(Stored items)

--- START ---

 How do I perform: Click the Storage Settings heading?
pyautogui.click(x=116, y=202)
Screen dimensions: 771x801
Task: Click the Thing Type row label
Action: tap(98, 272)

--- END ---

Your task is to reproduce all the records above exactly as they appear.

■ **Response to this task**
 How do I perform: Click the Storage Settings heading?
pyautogui.click(x=116, y=202)
Screen dimensions: 771x801
Task: Click the Thing Type row label
Action: tap(98, 272)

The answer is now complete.